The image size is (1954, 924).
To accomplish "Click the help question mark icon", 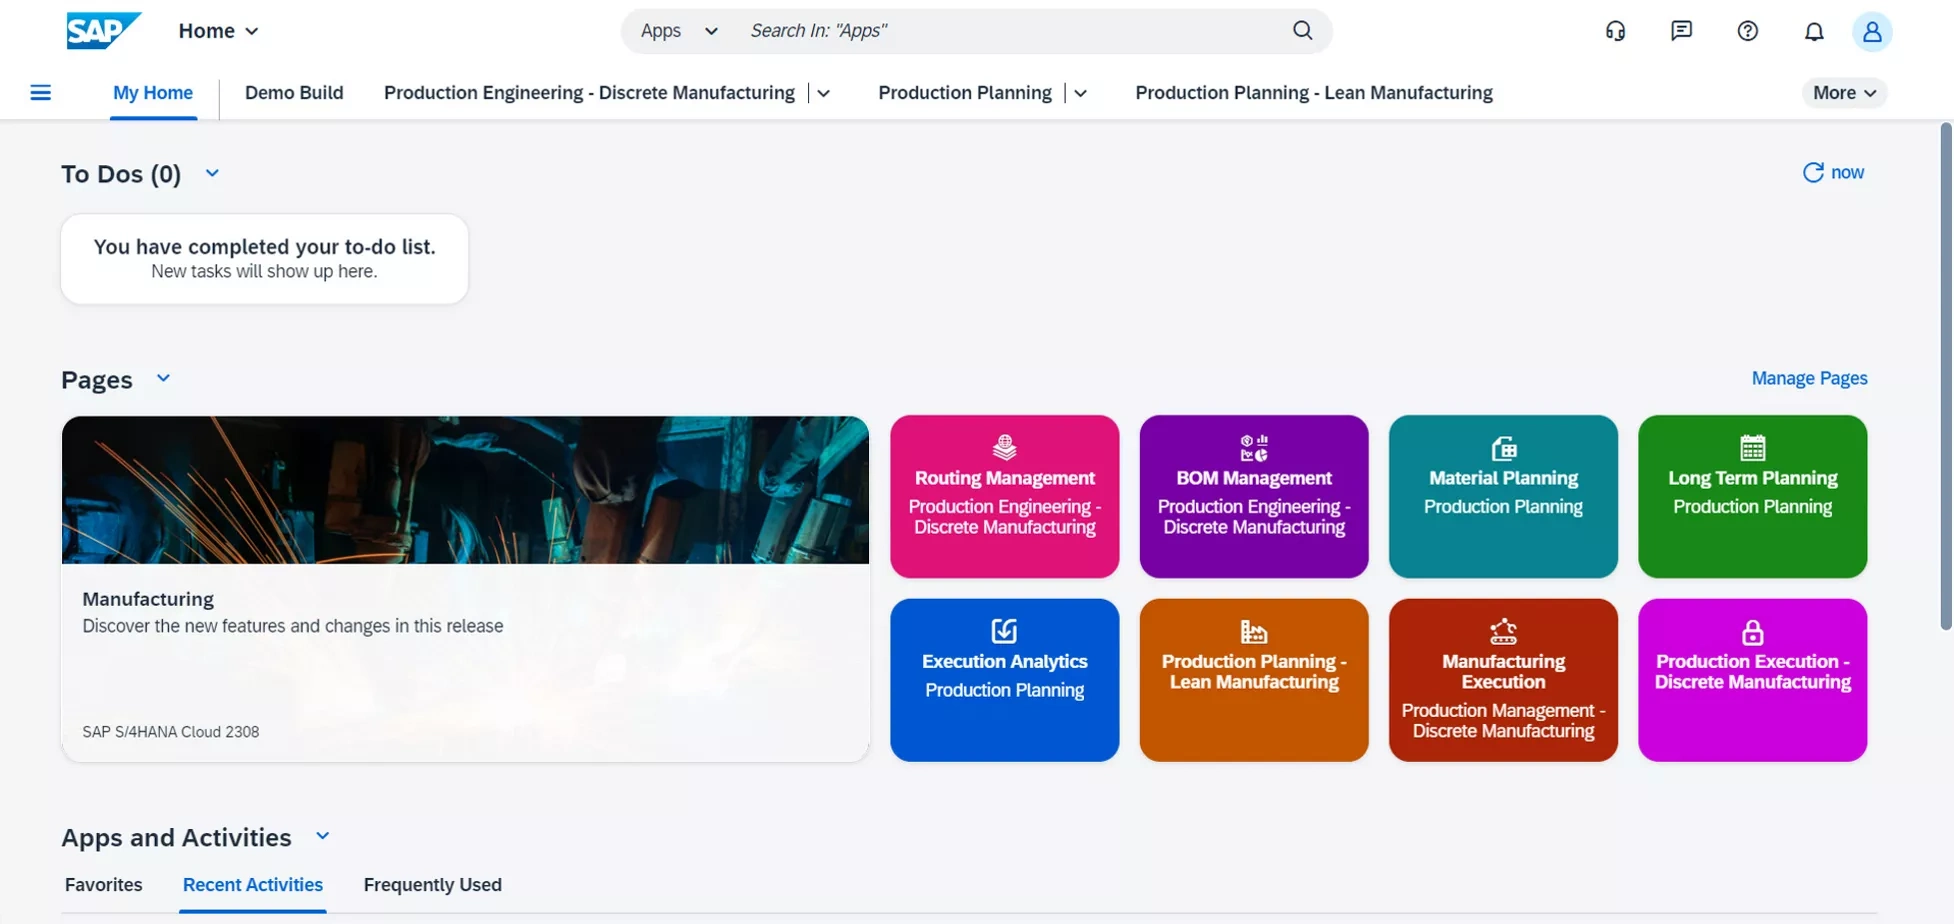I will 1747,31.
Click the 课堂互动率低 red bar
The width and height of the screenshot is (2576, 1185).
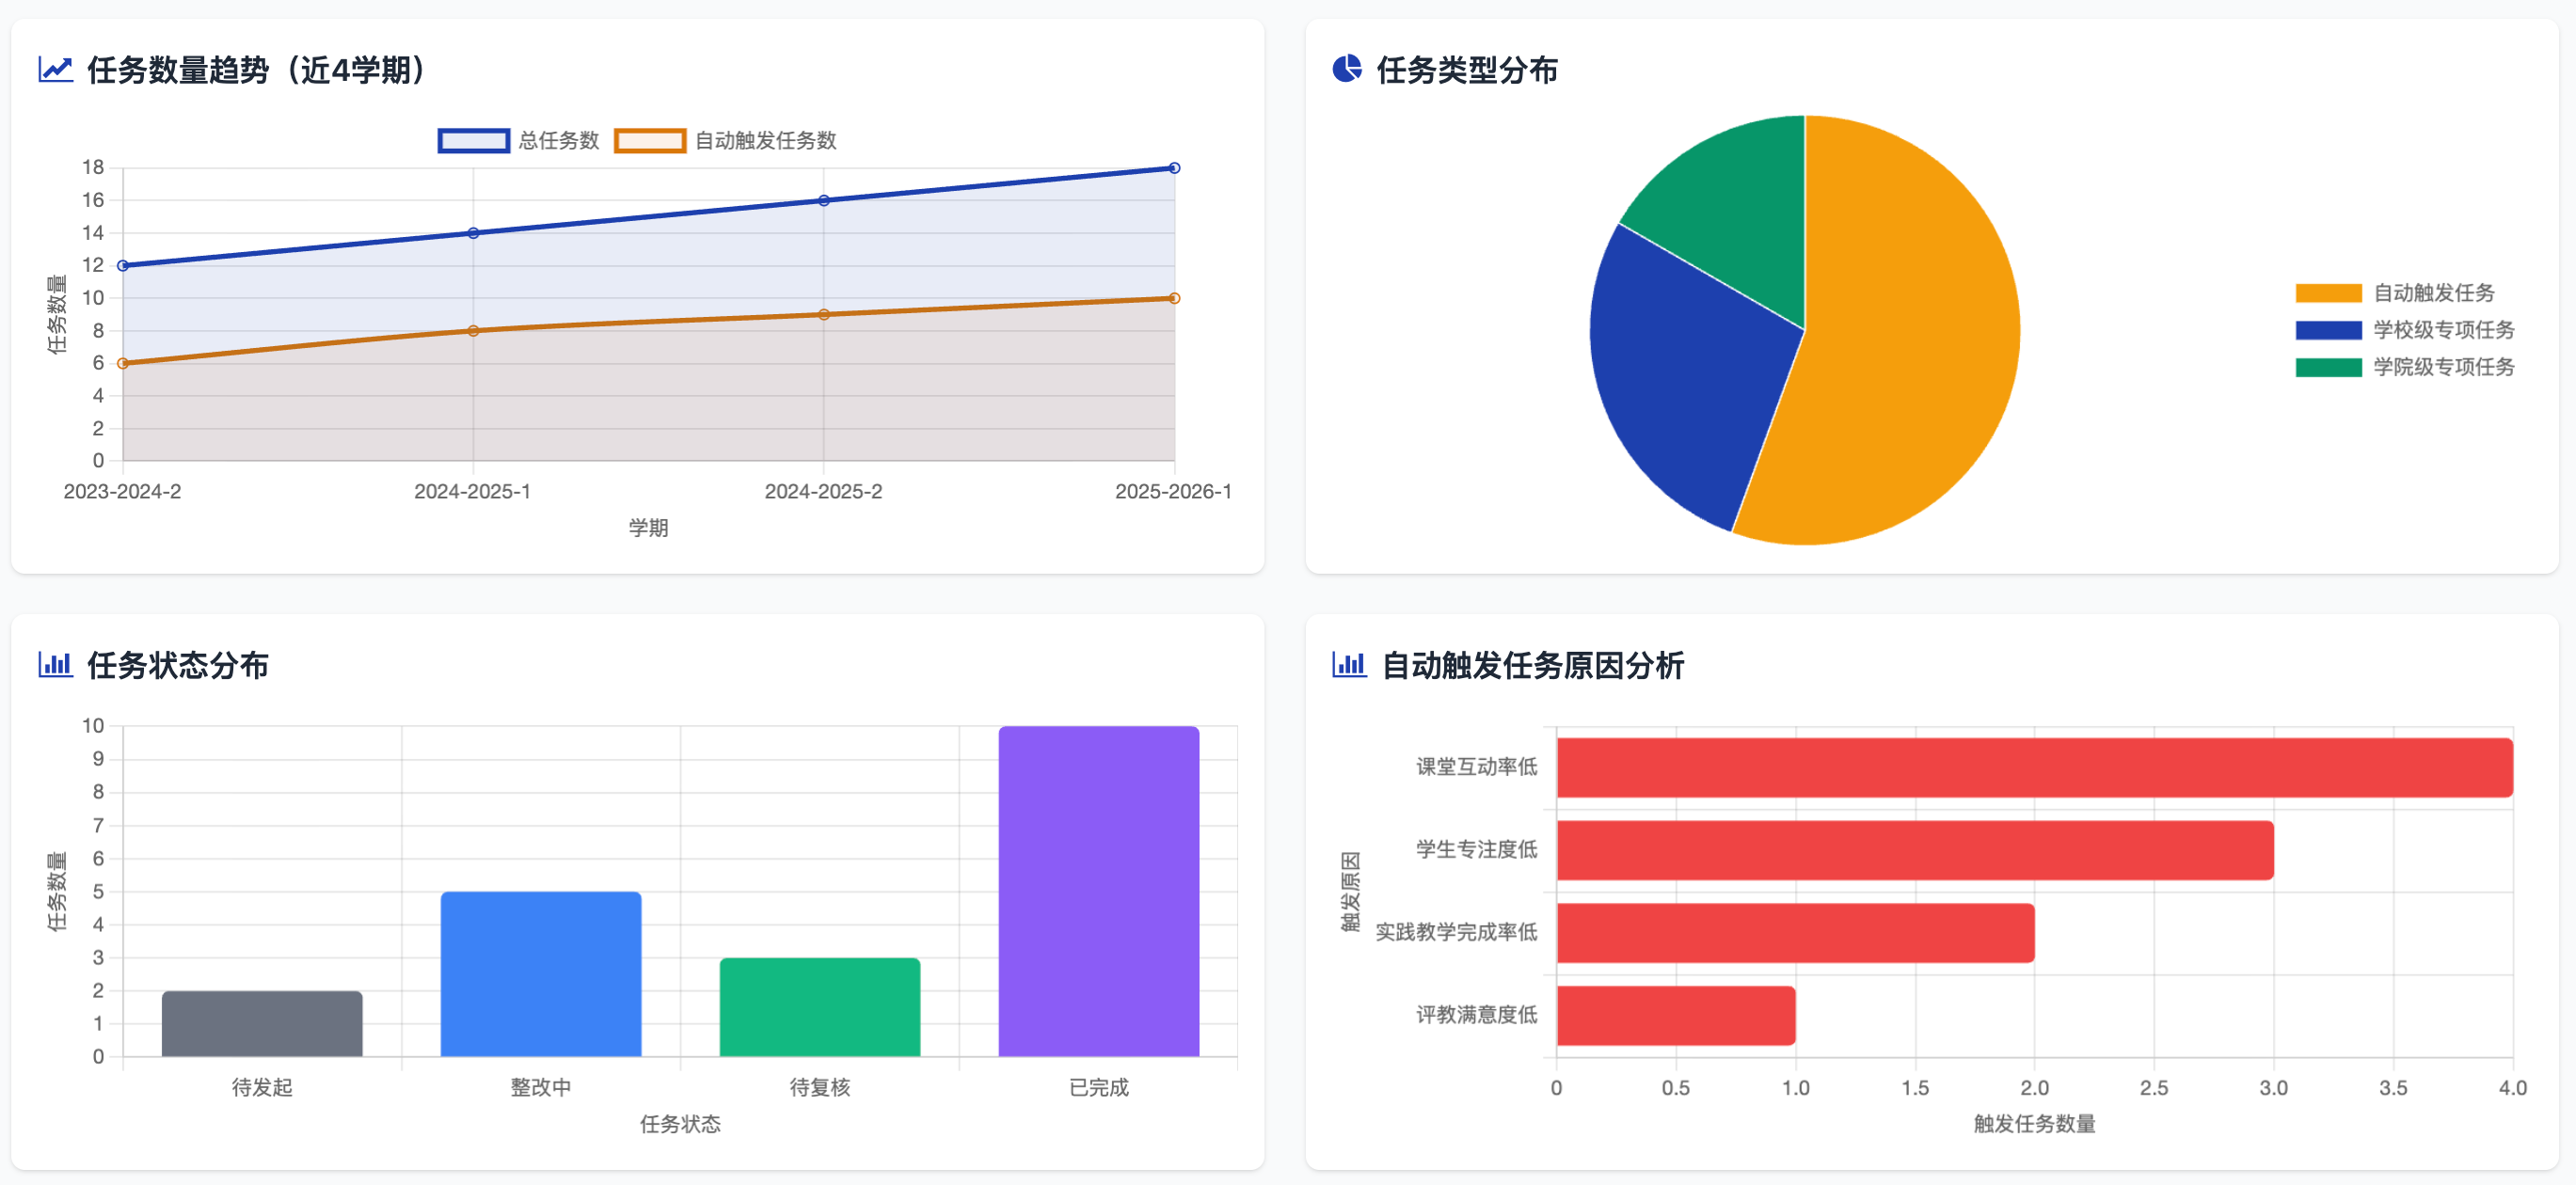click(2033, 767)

########

> **Goal of the exercise**: Leave out every picture and write out exactly the lines running from the line containing "The width and" to the end of the listing above.

> **Answer to the problem**:
The width and height of the screenshot is (2576, 1185).
click(2033, 767)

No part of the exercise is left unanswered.